**本文:**

説明

連続紙電子写真装置

【課題】
本発明は、印刷前の連続紙停止位置ずれに起因する印刷ずれを防止することを課題とする。
【解決手段】
本発明は、連続用紙の幅方向両縁部に1/2インチ間隔に穿ってある送り穴に対し、送り穴の検出が可能な透過型の光学式センサを1/(2・N)インチ間隔にN個(Nは2以上の整数)、用紙搬送方向に並べて配置し、連続用紙のページ先頭位置と装置の構成によって決まる送り穴位置を、N個のうちのいずれかのセンサが検出することを特徴とする。

【発明の詳細な説明】
【技術分野】
【0001】
本発明は、連続紙電子写真装置に関するものである。
【背景技術】
【0002】
連続紙電子写真装置において、幅方向両縁部に1/2インチ毎に送り穴が穿ってある連続用紙は、一定間隔毎に並んだトラクタピンを連続用紙の送り穴と勘合させながら、駆動方向にトラクタ駆動部によって送り出される。送り出された連続用紙には、感光体ドラム上に形成されたトナー画像が転写される。
【0003】
ここで、連続用紙に転写されるトナー画像は、連続用紙の指定された位置に転写される必要がある。そのため、用紙搬送停止時における連続用紙の用紙装填位置を一定とし、印刷にあたっては前記用紙装填位置を基準とし、連続用紙の送り量を算出して転写タイミングを決定している。
【0004】
なお、前記の転写位置あわせを実現する為、印刷終了時、及び装置操作者の作業負荷を軽減する為に設けられている連続用紙1の自動装填完了時に、一定の用紙装填位置で停止するよう制御を行っている。
【0005】
このように、連続紙電子写真装置においては、連続用紙停止時の用紙装填位置が常に一定の位置となるように制御を行い、前記用紙装填位置を転写タイミングの基準とすることで、印刷の位置あわせを実現している。
【0006】
【特許文献1】特開2000−127529号公報
【0007】
【特許文献2】特開2004−34468号公報
【発明の開示】
【発明が解決しようとする課題】
【0008】
上記した連続紙電子写真装置においては、何らかの理由によって連続用紙停止時に用紙装填位置がずれていた場合、連続用紙が所望の位置にあるものとして印刷が行われるために、印刷ずれを引き起こす。
【0009】
本発明の目的は、印刷開始前に、所望の位置に用紙装填位置があるか否かをチェックし、印刷ずれ発生率を低減することにある。
【課題を解決するための手段】
【0010】
上記目的は、1/2インチ間隔に送り穴のある連続用紙と、前記用紙の送り穴を検出可能な光学式センサで構成し、前記用紙の送り穴に倣う位置に前記光学式センサをN個、1/(2・N)インチ間隔に配置して、前記送り穴を検出したセンサの位置から、用紙装填位置のずれ量をチェックすることによって達成される。
【0011】
また、前記光学式センサ送センサが送り穴を検出すると点灯、非検出の場合は消灯する表示器を具備することによって達成される。

**作業の要件:**
a) 連続紙電子写真装置に関する本文によると、連続用紙の送り穴は何インチ間隔で穿ってありますか。
b) 連続紙電子写真装置に関する本文で【】に囲まれた見出しのうち、段落番号と特許文献を除いたものをすべて、出てくる順に挙げてください。
c) 連続紙電子写真装置に関する本文を、最後の文の後から書き進めること。

**提供情報:**
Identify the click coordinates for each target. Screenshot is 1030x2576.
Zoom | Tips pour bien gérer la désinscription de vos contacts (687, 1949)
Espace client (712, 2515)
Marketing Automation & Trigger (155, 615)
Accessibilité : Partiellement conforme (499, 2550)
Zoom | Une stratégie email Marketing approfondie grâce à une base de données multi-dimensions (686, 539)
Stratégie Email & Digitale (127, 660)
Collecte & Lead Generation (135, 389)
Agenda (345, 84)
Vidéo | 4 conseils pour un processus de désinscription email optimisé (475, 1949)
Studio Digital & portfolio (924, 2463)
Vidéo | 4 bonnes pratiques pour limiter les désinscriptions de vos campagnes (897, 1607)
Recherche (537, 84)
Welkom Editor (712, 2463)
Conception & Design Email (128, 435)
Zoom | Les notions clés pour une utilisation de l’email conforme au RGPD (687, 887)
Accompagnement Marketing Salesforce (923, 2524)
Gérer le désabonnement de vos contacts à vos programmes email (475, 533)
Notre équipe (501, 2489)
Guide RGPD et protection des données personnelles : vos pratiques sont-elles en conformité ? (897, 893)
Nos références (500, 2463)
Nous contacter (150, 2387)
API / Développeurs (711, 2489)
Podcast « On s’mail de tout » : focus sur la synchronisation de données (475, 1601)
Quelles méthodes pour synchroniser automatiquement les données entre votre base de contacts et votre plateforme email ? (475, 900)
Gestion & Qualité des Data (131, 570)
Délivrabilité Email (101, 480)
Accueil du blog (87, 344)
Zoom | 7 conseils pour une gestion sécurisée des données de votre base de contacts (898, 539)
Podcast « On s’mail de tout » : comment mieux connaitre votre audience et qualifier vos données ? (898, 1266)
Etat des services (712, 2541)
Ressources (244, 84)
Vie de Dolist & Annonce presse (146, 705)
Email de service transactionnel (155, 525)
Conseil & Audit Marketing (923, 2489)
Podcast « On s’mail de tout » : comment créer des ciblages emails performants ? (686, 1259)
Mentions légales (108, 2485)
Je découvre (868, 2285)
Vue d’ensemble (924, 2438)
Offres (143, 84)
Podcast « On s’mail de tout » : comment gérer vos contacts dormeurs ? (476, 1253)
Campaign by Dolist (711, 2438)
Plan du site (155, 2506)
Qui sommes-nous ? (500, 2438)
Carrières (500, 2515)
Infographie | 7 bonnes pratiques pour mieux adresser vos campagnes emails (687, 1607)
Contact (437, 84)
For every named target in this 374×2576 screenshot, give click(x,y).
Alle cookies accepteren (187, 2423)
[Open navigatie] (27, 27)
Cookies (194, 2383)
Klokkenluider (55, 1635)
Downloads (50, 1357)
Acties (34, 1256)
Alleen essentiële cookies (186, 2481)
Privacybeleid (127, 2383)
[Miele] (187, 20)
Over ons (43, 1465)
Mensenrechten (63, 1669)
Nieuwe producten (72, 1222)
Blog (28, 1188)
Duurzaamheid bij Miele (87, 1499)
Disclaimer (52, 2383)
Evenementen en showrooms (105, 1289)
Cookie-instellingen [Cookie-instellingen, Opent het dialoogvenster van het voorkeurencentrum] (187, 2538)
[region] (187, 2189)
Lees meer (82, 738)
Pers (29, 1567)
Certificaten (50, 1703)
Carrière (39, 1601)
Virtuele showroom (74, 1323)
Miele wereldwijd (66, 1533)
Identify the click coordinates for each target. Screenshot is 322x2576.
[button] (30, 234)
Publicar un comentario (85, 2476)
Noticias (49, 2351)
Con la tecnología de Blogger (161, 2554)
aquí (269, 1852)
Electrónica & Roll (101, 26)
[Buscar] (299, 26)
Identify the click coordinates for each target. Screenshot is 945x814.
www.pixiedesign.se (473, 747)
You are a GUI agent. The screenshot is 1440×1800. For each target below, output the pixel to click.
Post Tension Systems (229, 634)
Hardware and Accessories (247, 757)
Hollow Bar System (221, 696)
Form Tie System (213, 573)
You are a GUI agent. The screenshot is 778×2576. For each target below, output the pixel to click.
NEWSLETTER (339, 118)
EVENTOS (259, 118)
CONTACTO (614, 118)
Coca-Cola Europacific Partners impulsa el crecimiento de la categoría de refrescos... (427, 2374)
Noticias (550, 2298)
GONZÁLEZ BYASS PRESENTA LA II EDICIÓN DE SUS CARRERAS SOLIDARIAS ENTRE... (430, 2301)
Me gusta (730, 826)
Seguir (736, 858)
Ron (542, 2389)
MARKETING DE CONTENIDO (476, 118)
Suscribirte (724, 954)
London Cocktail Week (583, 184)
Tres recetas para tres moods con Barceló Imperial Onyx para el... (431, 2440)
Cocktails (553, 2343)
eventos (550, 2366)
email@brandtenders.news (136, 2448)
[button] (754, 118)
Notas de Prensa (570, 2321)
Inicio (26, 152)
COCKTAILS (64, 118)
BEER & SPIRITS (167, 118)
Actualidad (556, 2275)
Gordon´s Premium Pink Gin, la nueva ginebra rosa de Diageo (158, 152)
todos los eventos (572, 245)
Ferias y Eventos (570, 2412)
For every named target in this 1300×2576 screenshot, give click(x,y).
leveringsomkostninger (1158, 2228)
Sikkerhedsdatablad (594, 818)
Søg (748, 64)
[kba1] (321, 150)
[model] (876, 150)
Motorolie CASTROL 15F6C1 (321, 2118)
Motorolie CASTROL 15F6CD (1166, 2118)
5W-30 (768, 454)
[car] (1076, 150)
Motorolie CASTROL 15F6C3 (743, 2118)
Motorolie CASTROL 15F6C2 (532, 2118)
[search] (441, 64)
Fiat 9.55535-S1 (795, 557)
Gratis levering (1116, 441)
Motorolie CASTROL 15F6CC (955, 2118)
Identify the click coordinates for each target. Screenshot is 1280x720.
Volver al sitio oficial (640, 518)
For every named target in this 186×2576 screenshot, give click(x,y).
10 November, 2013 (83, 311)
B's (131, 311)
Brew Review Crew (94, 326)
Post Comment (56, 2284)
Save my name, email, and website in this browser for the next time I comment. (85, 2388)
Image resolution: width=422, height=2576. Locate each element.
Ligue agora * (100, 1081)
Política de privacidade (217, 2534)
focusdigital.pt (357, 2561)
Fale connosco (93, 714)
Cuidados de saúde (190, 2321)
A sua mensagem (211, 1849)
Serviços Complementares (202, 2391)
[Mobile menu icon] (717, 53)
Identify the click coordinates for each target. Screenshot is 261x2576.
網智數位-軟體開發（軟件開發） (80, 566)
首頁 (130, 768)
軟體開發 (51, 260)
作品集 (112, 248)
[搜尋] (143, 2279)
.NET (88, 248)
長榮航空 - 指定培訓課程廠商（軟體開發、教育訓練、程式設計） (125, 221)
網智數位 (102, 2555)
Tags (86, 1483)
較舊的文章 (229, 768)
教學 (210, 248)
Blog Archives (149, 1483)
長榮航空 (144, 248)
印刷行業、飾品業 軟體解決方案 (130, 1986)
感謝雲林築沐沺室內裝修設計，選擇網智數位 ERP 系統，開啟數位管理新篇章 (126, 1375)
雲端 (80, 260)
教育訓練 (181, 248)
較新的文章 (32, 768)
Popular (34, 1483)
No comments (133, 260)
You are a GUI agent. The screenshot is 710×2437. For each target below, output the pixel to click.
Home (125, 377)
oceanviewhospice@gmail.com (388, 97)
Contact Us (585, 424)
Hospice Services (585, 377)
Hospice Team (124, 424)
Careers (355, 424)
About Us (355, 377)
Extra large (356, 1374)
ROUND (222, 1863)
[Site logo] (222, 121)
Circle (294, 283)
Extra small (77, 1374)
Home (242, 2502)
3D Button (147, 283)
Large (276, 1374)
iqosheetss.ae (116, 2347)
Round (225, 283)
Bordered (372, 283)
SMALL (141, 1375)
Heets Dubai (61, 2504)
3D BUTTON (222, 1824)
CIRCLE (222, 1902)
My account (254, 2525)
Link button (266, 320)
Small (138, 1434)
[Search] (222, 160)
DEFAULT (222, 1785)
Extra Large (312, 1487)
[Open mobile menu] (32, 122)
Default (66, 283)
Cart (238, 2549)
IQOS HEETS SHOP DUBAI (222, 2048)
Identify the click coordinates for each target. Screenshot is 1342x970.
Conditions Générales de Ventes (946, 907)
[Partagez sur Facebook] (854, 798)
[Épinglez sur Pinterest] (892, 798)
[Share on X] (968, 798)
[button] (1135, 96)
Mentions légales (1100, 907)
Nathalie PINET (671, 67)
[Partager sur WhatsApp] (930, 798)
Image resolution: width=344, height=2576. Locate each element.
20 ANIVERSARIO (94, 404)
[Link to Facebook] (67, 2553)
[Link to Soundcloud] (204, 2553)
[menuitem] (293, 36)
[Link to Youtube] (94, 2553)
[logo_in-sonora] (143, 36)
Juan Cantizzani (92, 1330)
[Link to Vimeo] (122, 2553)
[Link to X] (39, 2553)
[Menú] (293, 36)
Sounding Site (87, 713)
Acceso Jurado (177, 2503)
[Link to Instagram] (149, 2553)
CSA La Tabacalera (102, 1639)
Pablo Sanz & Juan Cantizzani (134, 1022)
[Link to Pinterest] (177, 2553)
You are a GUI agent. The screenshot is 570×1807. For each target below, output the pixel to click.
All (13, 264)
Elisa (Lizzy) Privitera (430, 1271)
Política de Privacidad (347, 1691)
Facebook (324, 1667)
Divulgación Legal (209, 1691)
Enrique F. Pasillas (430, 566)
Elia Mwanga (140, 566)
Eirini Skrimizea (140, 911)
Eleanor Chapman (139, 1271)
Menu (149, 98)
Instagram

**作業の結果:**
a) 1/2インチ間隔です。

b) 課題、解決手段、発明の詳細な説明、技術分野、背景技術、発明の開示、発明が解決しようとする課題、課題を解決するための手段

c)
【0012】
また、用紙長情報と前記光学式センサの検出状態を照合して、一致しない場合はエラー表示、又は装置の稼動を禁止することによって達成される。
【0013】
また、前記の検出動作を印刷開始時、或いは自動装填終了時、或いは印刷終了時に行うことによって達成される。
【発明の効果】
【0014】
本発明によれば、印刷開始前に停止位置が所定の位置と一致しない場合は、エラー表示、又は装置の稼動を停止することによって、印刷ずれを未然に防止することができ、印刷ずれによる用紙の無駄や、印刷のやり直し作業を低減することができる。
【発明を実施するための最良の形態】
【0015】
以下に本発明を実施例により説明する。
【実施例1】
【0016】
図1において、センサ7は用紙搬送方向に1/6間隔に配置された3つの光学式センサ4、5、6からなり、センサ4、5、6上を通る連続用紙1の送り穴2を検出できる構造となっている。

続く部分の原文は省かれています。